_Description of the task_: An exact repeat is needed of the lines from the one with "Task: Tap the" through the last line of the data below. Please omit the pictures.

:: Given entries ::

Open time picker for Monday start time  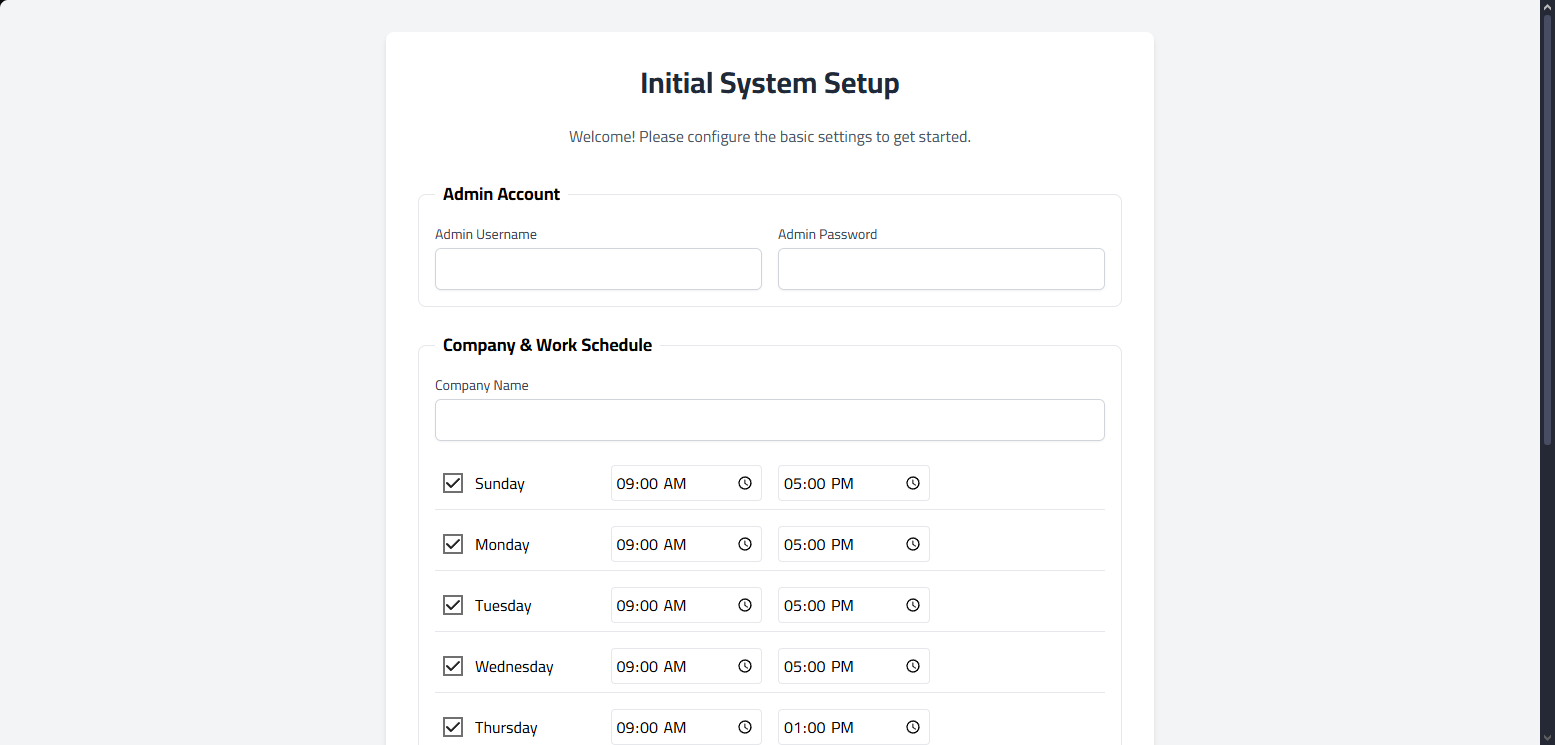click(x=745, y=544)
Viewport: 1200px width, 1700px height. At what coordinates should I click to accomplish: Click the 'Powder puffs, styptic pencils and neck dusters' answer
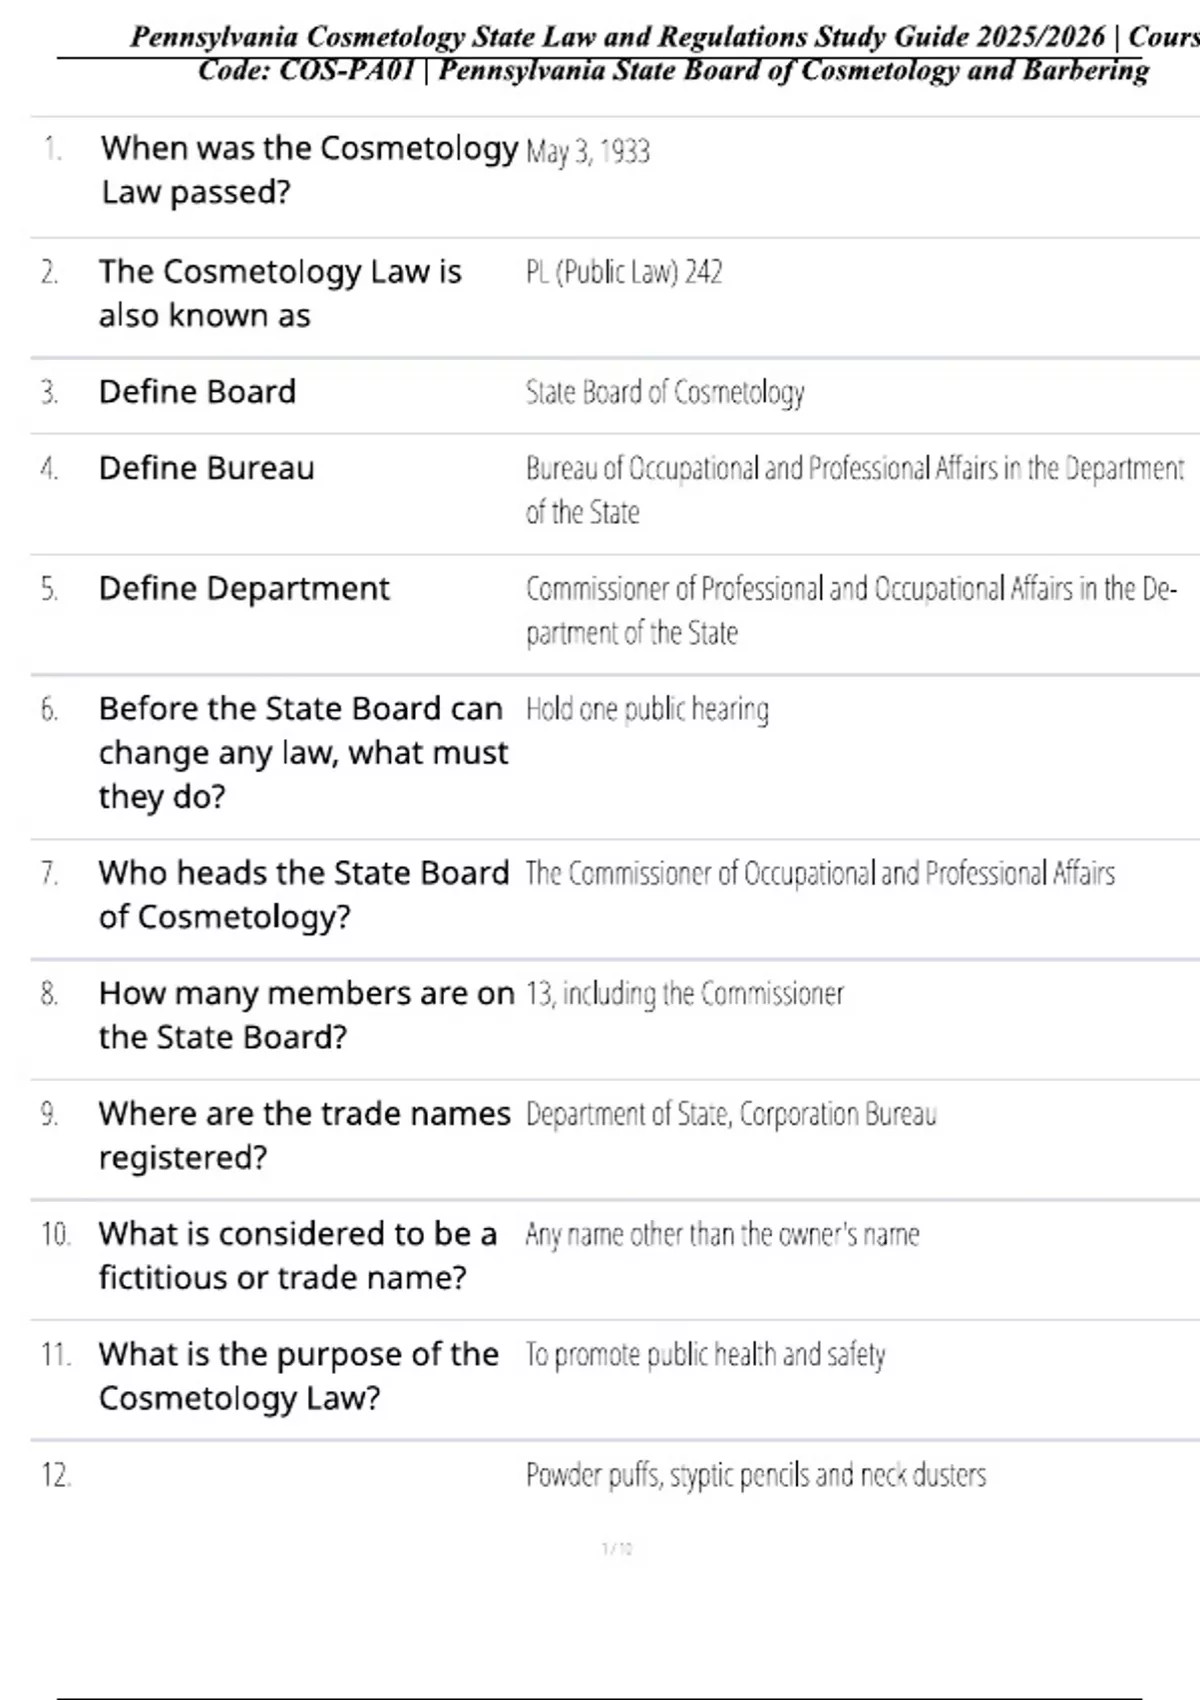point(756,1475)
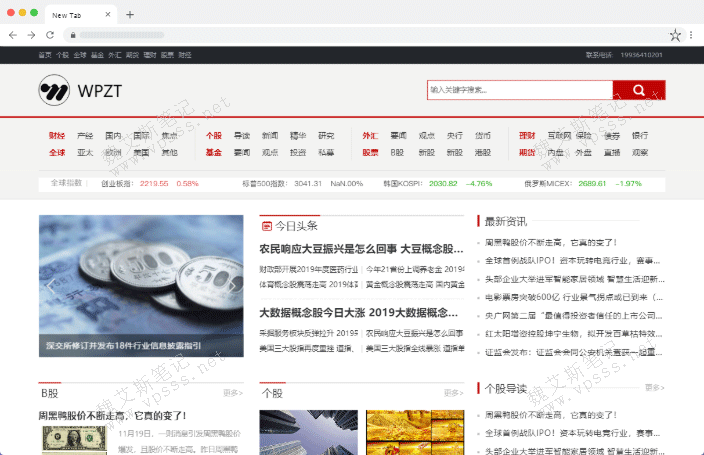Click the search keyword input field

pos(518,90)
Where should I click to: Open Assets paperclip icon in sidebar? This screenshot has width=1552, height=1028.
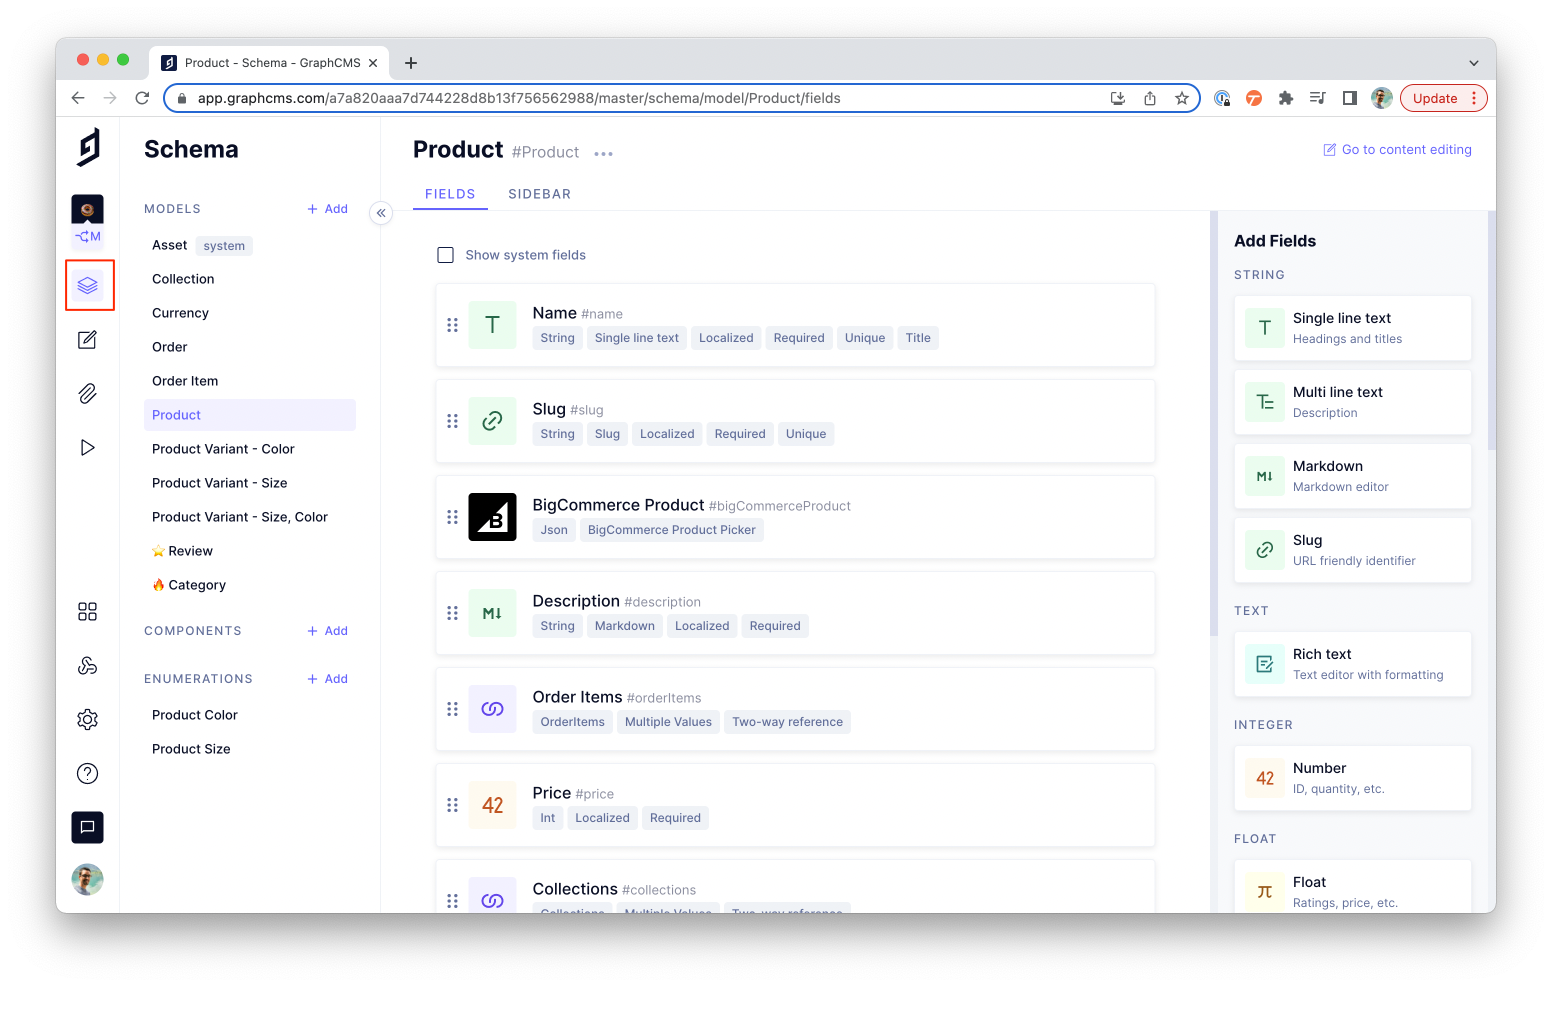pos(88,393)
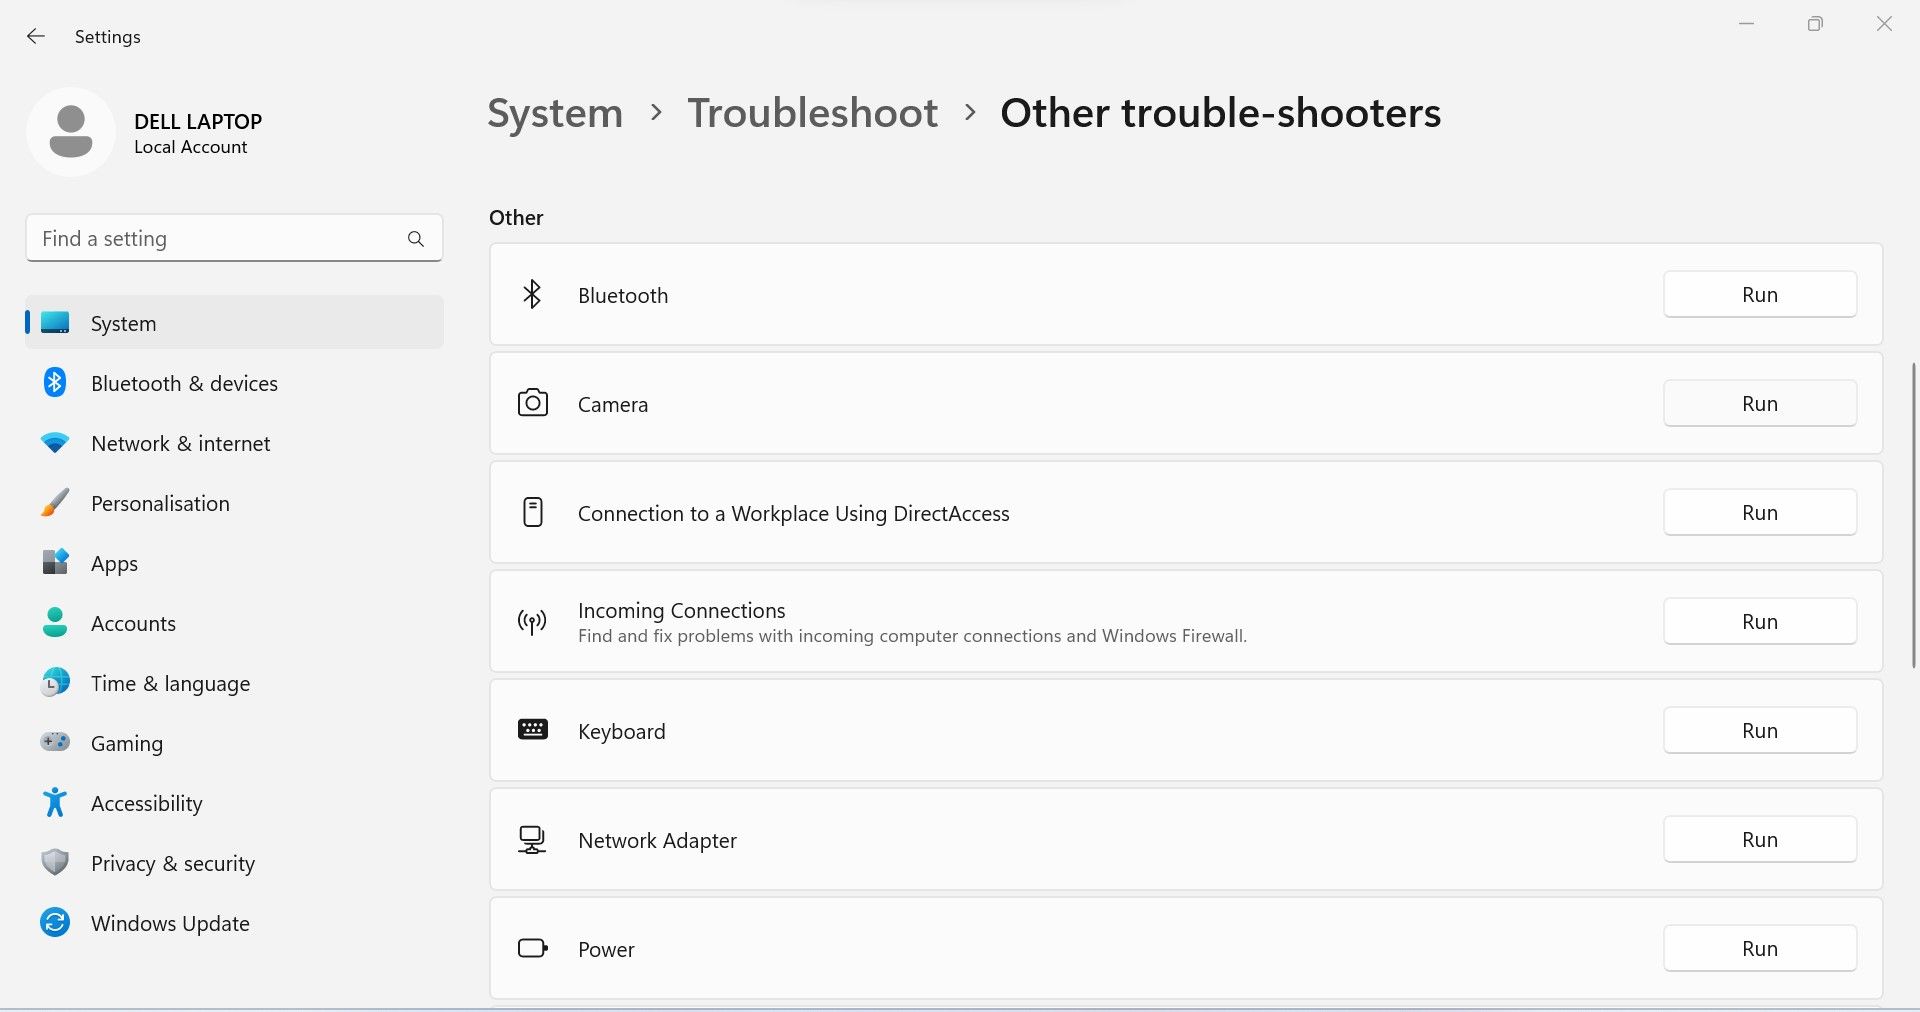Click the Privacy & security shield icon

pyautogui.click(x=55, y=863)
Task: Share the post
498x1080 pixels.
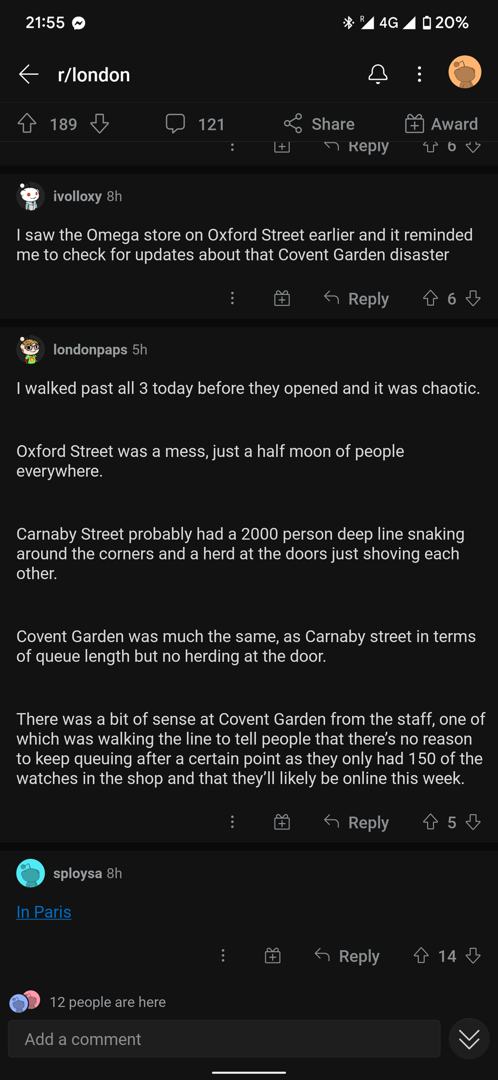Action: tap(320, 124)
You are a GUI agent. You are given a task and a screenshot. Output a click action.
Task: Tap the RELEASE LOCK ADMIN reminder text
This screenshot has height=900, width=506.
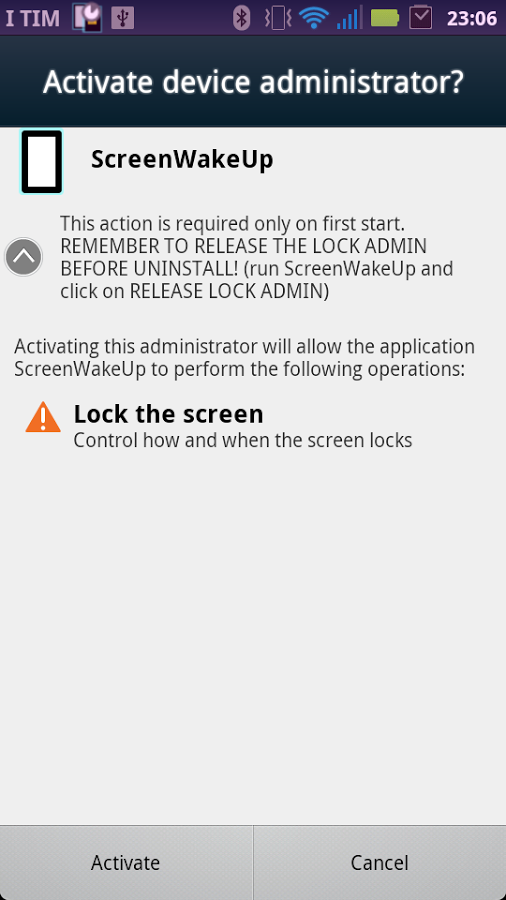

:::

_Output for this exercise_:
Task: Tap the RELEASE LOCK ADMIN reminder text
This screenshot has height=900, width=506.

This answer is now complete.